What you are asked to do: All of the data must be output without alteration.
########################################
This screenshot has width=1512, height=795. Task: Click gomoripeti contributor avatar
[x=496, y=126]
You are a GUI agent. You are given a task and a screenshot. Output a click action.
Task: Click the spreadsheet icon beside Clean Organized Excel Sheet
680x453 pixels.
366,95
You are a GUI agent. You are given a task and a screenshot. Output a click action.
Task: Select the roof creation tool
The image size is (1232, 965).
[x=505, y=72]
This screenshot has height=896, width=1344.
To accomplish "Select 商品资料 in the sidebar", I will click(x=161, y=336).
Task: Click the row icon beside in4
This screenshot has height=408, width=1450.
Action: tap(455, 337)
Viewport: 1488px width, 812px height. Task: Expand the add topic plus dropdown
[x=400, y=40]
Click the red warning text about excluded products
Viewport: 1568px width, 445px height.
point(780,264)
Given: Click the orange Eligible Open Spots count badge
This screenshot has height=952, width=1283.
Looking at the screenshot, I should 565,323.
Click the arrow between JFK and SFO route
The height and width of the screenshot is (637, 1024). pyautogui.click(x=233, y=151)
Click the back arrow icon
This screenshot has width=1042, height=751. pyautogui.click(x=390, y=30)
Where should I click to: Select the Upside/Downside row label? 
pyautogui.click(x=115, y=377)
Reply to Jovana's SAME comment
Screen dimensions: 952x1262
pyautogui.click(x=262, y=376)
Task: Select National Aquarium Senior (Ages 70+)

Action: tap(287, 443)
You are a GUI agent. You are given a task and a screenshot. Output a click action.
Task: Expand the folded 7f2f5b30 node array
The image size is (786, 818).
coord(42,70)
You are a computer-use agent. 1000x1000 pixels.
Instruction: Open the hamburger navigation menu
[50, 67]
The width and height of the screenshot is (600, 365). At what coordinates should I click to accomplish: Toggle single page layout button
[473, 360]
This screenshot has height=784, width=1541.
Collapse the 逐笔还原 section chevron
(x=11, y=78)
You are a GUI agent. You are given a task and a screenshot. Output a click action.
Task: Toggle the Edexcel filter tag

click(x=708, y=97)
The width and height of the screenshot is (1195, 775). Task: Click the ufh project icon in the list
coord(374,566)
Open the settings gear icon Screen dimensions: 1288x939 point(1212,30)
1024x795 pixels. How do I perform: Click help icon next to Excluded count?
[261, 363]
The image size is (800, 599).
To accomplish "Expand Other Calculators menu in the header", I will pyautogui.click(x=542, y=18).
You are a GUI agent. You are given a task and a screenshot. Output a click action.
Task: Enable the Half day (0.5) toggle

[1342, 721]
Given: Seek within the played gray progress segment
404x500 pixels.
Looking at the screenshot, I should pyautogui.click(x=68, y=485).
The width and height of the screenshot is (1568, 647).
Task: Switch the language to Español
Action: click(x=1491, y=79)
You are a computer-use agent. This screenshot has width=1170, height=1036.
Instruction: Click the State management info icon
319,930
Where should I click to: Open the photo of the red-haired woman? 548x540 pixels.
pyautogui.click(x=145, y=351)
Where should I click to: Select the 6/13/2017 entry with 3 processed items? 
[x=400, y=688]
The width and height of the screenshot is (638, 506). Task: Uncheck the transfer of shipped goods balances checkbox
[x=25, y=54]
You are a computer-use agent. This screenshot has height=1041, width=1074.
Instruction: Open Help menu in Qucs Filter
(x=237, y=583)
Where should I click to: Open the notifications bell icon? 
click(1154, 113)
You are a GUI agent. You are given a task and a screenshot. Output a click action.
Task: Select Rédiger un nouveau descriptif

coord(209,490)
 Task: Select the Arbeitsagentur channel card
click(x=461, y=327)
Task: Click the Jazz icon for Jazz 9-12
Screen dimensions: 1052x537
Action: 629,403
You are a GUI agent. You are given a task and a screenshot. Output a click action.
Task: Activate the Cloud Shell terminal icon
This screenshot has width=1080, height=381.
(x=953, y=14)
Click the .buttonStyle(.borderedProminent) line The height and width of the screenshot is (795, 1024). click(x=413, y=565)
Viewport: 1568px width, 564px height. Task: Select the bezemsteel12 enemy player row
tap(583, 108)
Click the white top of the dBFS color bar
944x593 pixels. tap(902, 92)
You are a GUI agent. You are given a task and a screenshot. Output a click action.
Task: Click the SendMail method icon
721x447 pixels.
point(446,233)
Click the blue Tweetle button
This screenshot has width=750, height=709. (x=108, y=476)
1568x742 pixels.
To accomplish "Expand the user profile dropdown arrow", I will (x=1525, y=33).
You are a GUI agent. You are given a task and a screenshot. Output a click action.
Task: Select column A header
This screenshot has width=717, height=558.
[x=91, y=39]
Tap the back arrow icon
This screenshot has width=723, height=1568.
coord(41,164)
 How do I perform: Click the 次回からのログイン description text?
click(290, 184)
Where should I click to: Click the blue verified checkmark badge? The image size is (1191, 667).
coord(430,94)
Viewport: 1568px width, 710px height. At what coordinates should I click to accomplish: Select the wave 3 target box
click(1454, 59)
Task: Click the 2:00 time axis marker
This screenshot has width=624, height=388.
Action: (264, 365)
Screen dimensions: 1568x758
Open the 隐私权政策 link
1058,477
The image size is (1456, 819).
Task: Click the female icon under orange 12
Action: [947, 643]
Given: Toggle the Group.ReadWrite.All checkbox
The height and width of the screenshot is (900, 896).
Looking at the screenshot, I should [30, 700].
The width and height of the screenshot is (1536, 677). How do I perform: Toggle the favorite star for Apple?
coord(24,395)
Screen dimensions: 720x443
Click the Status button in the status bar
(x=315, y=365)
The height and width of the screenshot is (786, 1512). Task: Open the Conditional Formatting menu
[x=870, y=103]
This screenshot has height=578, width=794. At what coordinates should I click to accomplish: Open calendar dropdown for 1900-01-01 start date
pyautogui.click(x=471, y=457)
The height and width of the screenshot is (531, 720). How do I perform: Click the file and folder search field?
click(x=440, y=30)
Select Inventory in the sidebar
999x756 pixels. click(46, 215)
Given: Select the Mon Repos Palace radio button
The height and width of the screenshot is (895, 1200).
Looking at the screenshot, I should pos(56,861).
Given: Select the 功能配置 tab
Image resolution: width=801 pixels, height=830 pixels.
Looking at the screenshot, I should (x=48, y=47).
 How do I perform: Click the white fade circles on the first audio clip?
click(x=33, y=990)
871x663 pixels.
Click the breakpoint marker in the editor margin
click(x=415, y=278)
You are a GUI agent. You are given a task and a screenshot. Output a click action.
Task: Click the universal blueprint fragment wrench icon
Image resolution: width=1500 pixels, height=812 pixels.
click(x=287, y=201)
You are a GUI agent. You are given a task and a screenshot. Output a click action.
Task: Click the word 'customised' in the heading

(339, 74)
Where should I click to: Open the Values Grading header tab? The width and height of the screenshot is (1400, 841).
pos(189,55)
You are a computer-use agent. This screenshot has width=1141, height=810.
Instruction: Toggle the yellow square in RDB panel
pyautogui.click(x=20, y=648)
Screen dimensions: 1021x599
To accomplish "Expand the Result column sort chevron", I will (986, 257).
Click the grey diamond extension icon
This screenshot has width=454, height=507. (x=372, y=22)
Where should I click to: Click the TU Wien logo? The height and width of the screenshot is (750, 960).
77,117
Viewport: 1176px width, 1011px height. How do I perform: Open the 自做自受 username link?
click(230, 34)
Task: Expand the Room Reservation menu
########################################
Exercise solution:
This screenshot has width=1512, height=795. Task: Click gomoripeti contributor avatar
[x=496, y=126]
You are a GUI agent. You are given a task and a screenshot. Output a click action.
Task: Click the spreadsheet icon beside Clean Organized Excel Sheet
680x453 pixels.
366,95
You are a GUI agent. You are given a task and a screenshot. Output a click action.
Task: Select the roof creation tool
The image size is (1232, 965).
[x=505, y=72]
This screenshot has height=896, width=1344.
To accomplish "Select 商品资料 in the sidebar", I will click(x=161, y=336).
Task: Click the row icon beside in4
This screenshot has height=408, width=1450.
Action: tap(455, 337)
Viewport: 1488px width, 812px height. Task: Expand the add topic plus dropdown
[x=400, y=40]
Click the red warning text about excluded products
Viewport: 1568px width, 445px height.
point(780,264)
Given: Click the orange Eligible Open Spots count badge
This screenshot has height=952, width=1283.
Looking at the screenshot, I should 565,323.
Click the arrow between JFK and SFO route
The height and width of the screenshot is (637, 1024). pyautogui.click(x=233, y=151)
Click the back arrow icon
This screenshot has width=1042, height=751. pyautogui.click(x=390, y=30)
Where should I click to: Select the Upside/Downside row label? 
pyautogui.click(x=115, y=377)
Reply to Jovana's SAME comment
Screen dimensions: 952x1262
pyautogui.click(x=262, y=376)
Task: Select National Aquarium Senior (Ages 70+)

Action: tap(287, 443)
You are a GUI agent. You are given a task and a screenshot. Output a click action.
Task: Expand the folded 7f2f5b30 node array
The image size is (786, 818).
coord(42,70)
You are a computer-use agent. 1000x1000 pixels.
Instruction: Open the hamburger navigation menu
[50, 67]
The width and height of the screenshot is (600, 365). At what coordinates should I click to accomplish: Toggle single page layout button
[473, 360]
This screenshot has height=784, width=1541.
Collapse the 逐笔还原 section chevron
(x=11, y=78)
You are a GUI agent. You are given a task and a screenshot. Output a click action.
Task: Toggle the Edexcel filter tag

click(x=708, y=97)
The width and height of the screenshot is (1195, 775). Task: Click the ufh project icon in the list
coord(374,566)
Open the settings gear icon Screen dimensions: 1288x939 point(1212,30)
1024x795 pixels. How do I perform: Click help icon next to Excluded count?
[261, 363]
The image size is (800, 599).
To accomplish "Expand Other Calculators menu in the header", I will pyautogui.click(x=542, y=18).
You are a GUI agent. You are given a task and a screenshot. Output a click action.
Task: Enable the Half day (0.5) toggle

[1342, 721]
Given: Seek within the played gray progress segment
404x500 pixels.
Looking at the screenshot, I should pyautogui.click(x=68, y=485).
The width and height of the screenshot is (1568, 647).
Task: Switch the language to Español
Action: click(x=1491, y=79)
You are a computer-use agent. This screenshot has width=1170, height=1036.
Instruction: Click the State management info icon
319,930
Where should I click to: Open the photo of the red-haired woman? 548x540 pixels.
pyautogui.click(x=145, y=351)
Where should I click to: Select the 6/13/2017 entry with 3 processed items? 
[x=400, y=688]
The width and height of the screenshot is (638, 506). Task: Uncheck the transfer of shipped goods balances checkbox
[x=25, y=54]
You are a computer-use agent. This screenshot has height=1041, width=1074.
Instruction: Open Help menu in Qucs Filter
(x=237, y=583)
Where should I click to: Open the notifications bell icon? 
click(1154, 113)
You are a GUI agent. You are given a task and a screenshot. Output a click action.
Task: Select Rédiger un nouveau descriptif

coord(209,490)
 Task: Select the Arbeitsagentur channel card
click(x=461, y=327)
Task: Click the Jazz icon for Jazz 9-12
Screen dimensions: 1052x537
Action: 629,403
You are a GUI agent. You are given a task and a screenshot. Output a click action.
Task: Activate the Cloud Shell terminal icon
This screenshot has width=1080, height=381.
(x=953, y=14)
Click the .buttonStyle(.borderedProminent) line The height and width of the screenshot is (795, 1024). click(x=413, y=565)
Viewport: 1568px width, 564px height. Task: Select the bezemsteel12 enemy player row
tap(583, 108)
Click the white top of the dBFS color bar
944x593 pixels. tap(902, 92)
You are a GUI agent. You are given a task and a screenshot. Output a click action.
Task: Click the SendMail method icon
721x447 pixels.
point(446,233)
Click the blue Tweetle button
This screenshot has width=750, height=709. (x=108, y=476)
1568x742 pixels.
To accomplish "Expand the user profile dropdown arrow", I will (x=1525, y=33).
You are a GUI agent. You are given a task and a screenshot. Output a click action.
Task: Select column A header
This screenshot has width=717, height=558.
[x=91, y=39]
Tap the back arrow icon
This screenshot has width=723, height=1568.
coord(41,164)
 How do I perform: Click the 次回からのログイン description text?
click(290, 184)
Where should I click to: Click the blue verified checkmark badge? The image size is (1191, 667).
coord(430,94)
Viewport: 1568px width, 710px height. At what coordinates should I click to accomplish: Select the wave 3 target box
click(1454, 59)
Task: Click the 2:00 time axis marker
This screenshot has width=624, height=388.
Action: (264, 365)
Screen dimensions: 1568x758
Open the 隐私权政策 link
1058,477
The image size is (1456, 819).
Task: Click the female icon under orange 12
Action: [947, 643]
Given: Toggle the Group.ReadWrite.All checkbox
The height and width of the screenshot is (900, 896).
Looking at the screenshot, I should [30, 700].
The width and height of the screenshot is (1536, 677). How do I perform: Toggle the favorite star for Apple?
coord(24,395)
Screen dimensions: 720x443
Click the Status button in the status bar
(x=315, y=365)
The height and width of the screenshot is (786, 1512). Task: Open the Conditional Formatting menu
[x=870, y=103]
This screenshot has height=578, width=794. At what coordinates should I click to accomplish: Open calendar dropdown for 1900-01-01 start date
pyautogui.click(x=471, y=457)
The height and width of the screenshot is (531, 720). How do I perform: Click the file and folder search field?
click(x=440, y=30)
Select Inventory in the sidebar
999x756 pixels. click(46, 215)
Given: Select the Mon Repos Palace radio button
The height and width of the screenshot is (895, 1200).
Looking at the screenshot, I should pos(56,861).
Given: Select the 功能配置 tab
Image resolution: width=801 pixels, height=830 pixels.
Looking at the screenshot, I should (x=48, y=47).
 How do I perform: Click the white fade circles on the first audio clip?
click(x=33, y=990)
871x663 pixels.
Click the breakpoint marker in the editor margin
click(x=415, y=278)
You are a GUI agent. You are given a task and a screenshot. Output a click action.
Task: Click the universal blueprint fragment wrench icon
Image resolution: width=1500 pixels, height=812 pixels.
click(x=287, y=201)
You are a GUI agent. You are given a task and a screenshot. Output a click action.
Task: Click the word 'customised' in the heading

(339, 74)
Where should I click to: Open the Values Grading header tab? The width and height of the screenshot is (1400, 841).
pos(189,55)
You are a computer-use agent. This screenshot has width=1141, height=810.
Instruction: Toggle the yellow square in RDB panel
pyautogui.click(x=20, y=648)
Screen dimensions: 1021x599
To accomplish "Expand the Result column sort chevron", I will (986, 257).
Click the grey diamond extension icon
This screenshot has width=454, height=507. (x=372, y=22)
Where should I click to: Click the TU Wien logo? The height and width of the screenshot is (750, 960).
77,117
Viewport: 1176px width, 1011px height. How do I perform: Open the 自做自受 username link?
click(230, 34)
Task: Expand the Room Reservation menu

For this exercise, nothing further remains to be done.